▶ **PROBLEM DESCRIPTION**
Reproduce the listing that follows character for character, excluding its pictures.

▶ **THE INPUT**
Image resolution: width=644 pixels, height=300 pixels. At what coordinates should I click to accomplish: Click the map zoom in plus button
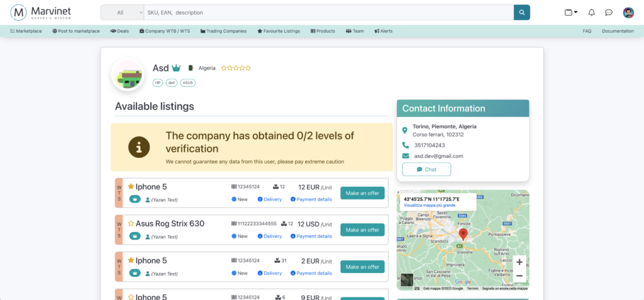pos(519,262)
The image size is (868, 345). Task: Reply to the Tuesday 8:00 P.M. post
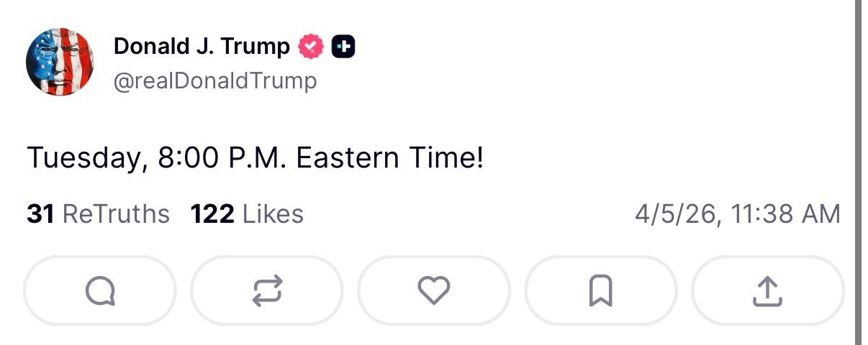click(x=100, y=291)
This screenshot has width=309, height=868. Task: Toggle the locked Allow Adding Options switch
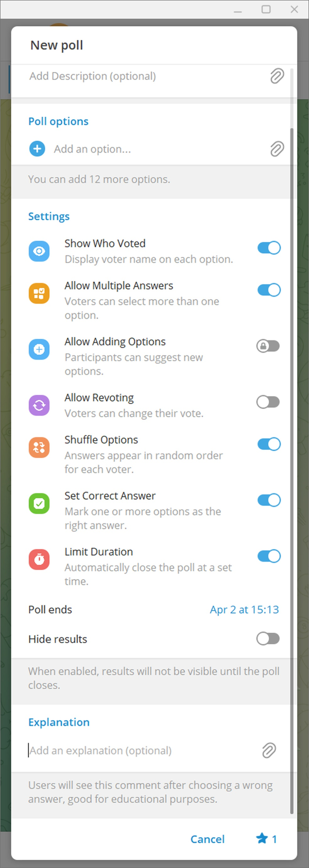268,346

▶ **TASK RESULT**
Image resolution: width=644 pixels, height=300 pixels. At what coordinates should I click to accomplish: Click the map zoom in plus button
pos(519,262)
The image size is (868, 345). Task: Reply to the Tuesday 8:00 P.M. post
click(x=100, y=291)
This screenshot has width=309, height=868. Task: Toggle the locked Allow Adding Options switch
268,346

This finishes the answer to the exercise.